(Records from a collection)
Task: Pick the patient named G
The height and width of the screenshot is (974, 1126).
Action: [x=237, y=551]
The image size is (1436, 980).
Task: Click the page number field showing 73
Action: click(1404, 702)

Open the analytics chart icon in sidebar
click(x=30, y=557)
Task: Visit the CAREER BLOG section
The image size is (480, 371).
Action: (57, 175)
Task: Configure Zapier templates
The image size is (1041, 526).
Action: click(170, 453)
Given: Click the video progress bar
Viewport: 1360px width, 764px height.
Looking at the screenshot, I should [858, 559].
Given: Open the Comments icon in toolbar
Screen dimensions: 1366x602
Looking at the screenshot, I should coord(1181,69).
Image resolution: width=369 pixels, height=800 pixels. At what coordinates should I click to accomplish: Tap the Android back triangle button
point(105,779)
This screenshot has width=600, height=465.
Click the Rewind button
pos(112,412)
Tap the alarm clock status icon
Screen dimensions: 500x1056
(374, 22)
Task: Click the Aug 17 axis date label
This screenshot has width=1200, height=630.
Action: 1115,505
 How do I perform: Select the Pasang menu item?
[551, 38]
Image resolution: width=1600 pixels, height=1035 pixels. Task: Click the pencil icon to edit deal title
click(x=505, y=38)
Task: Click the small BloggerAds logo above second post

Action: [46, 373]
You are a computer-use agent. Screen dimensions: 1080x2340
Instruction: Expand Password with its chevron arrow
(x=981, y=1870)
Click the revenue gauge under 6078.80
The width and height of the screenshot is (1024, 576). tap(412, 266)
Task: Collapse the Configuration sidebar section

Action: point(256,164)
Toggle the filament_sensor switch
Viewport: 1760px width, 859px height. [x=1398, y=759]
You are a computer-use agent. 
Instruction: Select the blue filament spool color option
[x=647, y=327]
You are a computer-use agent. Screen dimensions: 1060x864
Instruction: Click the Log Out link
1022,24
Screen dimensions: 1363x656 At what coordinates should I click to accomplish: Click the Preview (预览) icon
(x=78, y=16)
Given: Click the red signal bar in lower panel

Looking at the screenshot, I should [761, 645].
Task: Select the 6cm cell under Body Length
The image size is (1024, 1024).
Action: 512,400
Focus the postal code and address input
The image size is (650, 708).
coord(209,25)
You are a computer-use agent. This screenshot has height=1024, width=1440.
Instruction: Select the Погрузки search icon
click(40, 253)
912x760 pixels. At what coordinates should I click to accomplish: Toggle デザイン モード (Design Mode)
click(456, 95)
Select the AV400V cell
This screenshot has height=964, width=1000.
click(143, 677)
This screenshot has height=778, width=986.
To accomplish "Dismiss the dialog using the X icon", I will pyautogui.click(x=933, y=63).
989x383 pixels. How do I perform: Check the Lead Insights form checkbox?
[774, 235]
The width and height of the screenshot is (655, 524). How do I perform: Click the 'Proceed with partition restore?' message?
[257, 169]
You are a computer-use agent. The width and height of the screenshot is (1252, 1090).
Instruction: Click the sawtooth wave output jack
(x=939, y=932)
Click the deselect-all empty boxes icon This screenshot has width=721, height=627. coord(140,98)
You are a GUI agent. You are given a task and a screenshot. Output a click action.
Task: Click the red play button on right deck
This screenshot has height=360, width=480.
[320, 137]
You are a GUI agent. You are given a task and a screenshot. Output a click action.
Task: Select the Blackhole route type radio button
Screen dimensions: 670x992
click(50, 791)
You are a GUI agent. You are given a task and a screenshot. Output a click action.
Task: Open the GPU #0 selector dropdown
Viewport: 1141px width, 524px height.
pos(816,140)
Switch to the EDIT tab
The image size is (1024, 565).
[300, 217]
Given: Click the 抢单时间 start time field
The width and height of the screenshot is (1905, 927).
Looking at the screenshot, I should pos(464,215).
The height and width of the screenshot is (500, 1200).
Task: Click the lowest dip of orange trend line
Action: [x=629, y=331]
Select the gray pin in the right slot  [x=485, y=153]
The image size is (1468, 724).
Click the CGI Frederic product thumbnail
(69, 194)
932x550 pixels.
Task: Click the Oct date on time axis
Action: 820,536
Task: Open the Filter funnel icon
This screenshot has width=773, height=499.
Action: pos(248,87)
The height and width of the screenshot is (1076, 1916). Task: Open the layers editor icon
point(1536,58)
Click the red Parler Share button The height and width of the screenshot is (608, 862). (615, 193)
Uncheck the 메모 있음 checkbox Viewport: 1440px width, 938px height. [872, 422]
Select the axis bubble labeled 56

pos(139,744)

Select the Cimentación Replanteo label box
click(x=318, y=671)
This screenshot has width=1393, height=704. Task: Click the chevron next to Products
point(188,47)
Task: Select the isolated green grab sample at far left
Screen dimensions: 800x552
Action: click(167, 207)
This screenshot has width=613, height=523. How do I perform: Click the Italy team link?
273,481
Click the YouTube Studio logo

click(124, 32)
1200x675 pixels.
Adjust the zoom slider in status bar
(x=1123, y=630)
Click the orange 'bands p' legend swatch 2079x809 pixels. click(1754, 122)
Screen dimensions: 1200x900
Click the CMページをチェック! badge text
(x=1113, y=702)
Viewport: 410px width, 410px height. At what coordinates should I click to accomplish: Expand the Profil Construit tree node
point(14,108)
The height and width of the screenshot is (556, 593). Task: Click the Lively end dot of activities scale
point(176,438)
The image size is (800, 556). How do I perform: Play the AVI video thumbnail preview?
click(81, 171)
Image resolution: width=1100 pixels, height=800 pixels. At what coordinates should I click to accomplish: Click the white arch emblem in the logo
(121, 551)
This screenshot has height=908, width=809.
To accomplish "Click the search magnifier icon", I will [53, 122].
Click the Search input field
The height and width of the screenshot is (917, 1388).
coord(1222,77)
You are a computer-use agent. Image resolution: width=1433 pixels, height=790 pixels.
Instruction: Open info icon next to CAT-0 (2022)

__REQUIREMENT__:
Each line of the data above should appear again in your answer, exactly as given.

__RESPONSE BELOW__:
Task: Pick the patient named G
The height and width of the screenshot is (974, 1126).
Action: [x=237, y=551]
The image size is (1436, 980).
Task: Click the page number field showing 73
Action: click(1404, 702)

Open the analytics chart icon in sidebar
click(x=30, y=557)
Task: Visit the CAREER BLOG section
The image size is (480, 371).
Action: (57, 175)
Task: Configure Zapier templates
The image size is (1041, 526).
Action: click(170, 453)
Given: Click the video progress bar
Viewport: 1360px width, 764px height.
Looking at the screenshot, I should [858, 559].
Given: Open the Comments icon in toolbar
Screen dimensions: 1366x602
Looking at the screenshot, I should coord(1181,69).
Image resolution: width=369 pixels, height=800 pixels. At what coordinates should I click to accomplish: Tap the Android back triangle button
point(105,779)
This screenshot has width=600, height=465.
Click the Rewind button
pos(112,412)
Tap the alarm clock status icon
Screen dimensions: 500x1056
(374, 22)
Task: Click the Aug 17 axis date label
This screenshot has width=1200, height=630.
Action: 1115,505
 How do I perform: Select the Pasang menu item?
[551, 38]
Image resolution: width=1600 pixels, height=1035 pixels. Task: Click the pencil icon to edit deal title
click(x=505, y=38)
Task: Click the small BloggerAds logo above second post

Action: [46, 373]
You are a computer-use agent. Screen dimensions: 1080x2340
Instruction: Expand Password with its chevron arrow
(x=981, y=1870)
Click the revenue gauge under 6078.80
The width and height of the screenshot is (1024, 576). tap(412, 266)
Task: Collapse the Configuration sidebar section

Action: point(256,164)
Toggle the filament_sensor switch
Viewport: 1760px width, 859px height. [x=1398, y=759]
You are a computer-use agent. 
Instruction: Select the blue filament spool color option
[x=647, y=327]
You are a computer-use agent. Screen dimensions: 1060x864
Instruction: Click the Log Out link
1022,24
Screen dimensions: 1363x656 At what coordinates should I click to accomplish: Click the Preview (预览) icon
(x=78, y=16)
Given: Click the red signal bar in lower panel

Looking at the screenshot, I should [761, 645].
Task: Select the 6cm cell under Body Length
The image size is (1024, 1024).
Action: 512,400
Focus the postal code and address input
The image size is (650, 708).
coord(209,25)
You are a computer-use agent. This screenshot has height=1024, width=1440.
Instruction: Select the Погрузки search icon
click(40, 253)
912x760 pixels. At what coordinates should I click to accomplish: Toggle デザイン モード (Design Mode)
click(456, 95)
Select the AV400V cell
This screenshot has height=964, width=1000.
click(143, 677)
This screenshot has height=778, width=986.
To accomplish "Dismiss the dialog using the X icon", I will pyautogui.click(x=933, y=63).
989x383 pixels. How do I perform: Check the Lead Insights form checkbox?
[774, 235]
The width and height of the screenshot is (655, 524). How do I perform: Click the 'Proceed with partition restore?' message?
[257, 169]
You are a computer-use agent. The width and height of the screenshot is (1252, 1090).
Instruction: Click the sawtooth wave output jack
(x=939, y=932)
Click the deselect-all empty boxes icon This screenshot has width=721, height=627. coord(140,98)
You are a GUI agent. You are given a task and a screenshot. Output a click action.
Task: Click the red play button on right deck
This screenshot has height=360, width=480.
[320, 137]
You are a GUI agent. You are given a task and a screenshot. Output a click action.
Task: Select the Blackhole route type radio button
Screen dimensions: 670x992
click(50, 791)
You are a GUI agent. You are given a task and a screenshot. Output a click action.
Task: Open the GPU #0 selector dropdown
Viewport: 1141px width, 524px height.
pos(816,140)
Switch to the EDIT tab
The image size is (1024, 565).
[300, 217]
Given: Click the 抢单时间 start time field
The width and height of the screenshot is (1905, 927).
Looking at the screenshot, I should pos(464,215).
The height and width of the screenshot is (500, 1200).
Task: Click the lowest dip of orange trend line
Action: [x=629, y=331]
Select the gray pin in the right slot  [x=485, y=153]
The image size is (1468, 724).
Click the CGI Frederic product thumbnail
(69, 194)
932x550 pixels.
Task: Click the Oct date on time axis
Action: 820,536
Task: Open the Filter funnel icon
This screenshot has width=773, height=499.
Action: pos(248,87)
The height and width of the screenshot is (1076, 1916). Task: Open the layers editor icon
point(1536,58)
Click the red Parler Share button The height and width of the screenshot is (608, 862). (615, 193)
Uncheck the 메모 있음 checkbox Viewport: 1440px width, 938px height. [872, 422]
Select the axis bubble labeled 56

pos(139,744)

Select the Cimentación Replanteo label box
click(x=318, y=671)
This screenshot has width=1393, height=704. Task: Click the chevron next to Products
point(188,47)
Task: Select the isolated green grab sample at far left
Screen dimensions: 800x552
Action: click(167, 207)
This screenshot has width=613, height=523. How do I perform: Click the Italy team link?
273,481
Click the YouTube Studio logo

click(124, 32)
1200x675 pixels.
Adjust the zoom slider in status bar
(x=1123, y=630)
Click the orange 'bands p' legend swatch 2079x809 pixels. click(1754, 122)
Screen dimensions: 1200x900
Click the CMページをチェック! badge text
(x=1113, y=702)
Viewport: 410px width, 410px height. At what coordinates should I click to accomplish: Expand the Profil Construit tree node
point(14,108)
The height and width of the screenshot is (556, 593). Task: Click the Lively end dot of activities scale
point(176,438)
The image size is (800, 556). How do I perform: Play the AVI video thumbnail preview?
click(81, 171)
Image resolution: width=1100 pixels, height=800 pixels. At what coordinates should I click to accomplish: Click the white arch emblem in the logo
(121, 551)
This screenshot has height=908, width=809.
To accomplish "Click the search magnifier icon", I will [53, 122].
Click the Search input field
The height and width of the screenshot is (917, 1388).
coord(1222,77)
You are a computer-use agent. Image resolution: width=1433 pixels, height=790 pixels.
Instruction: Open info icon next to CAT-0 (2022)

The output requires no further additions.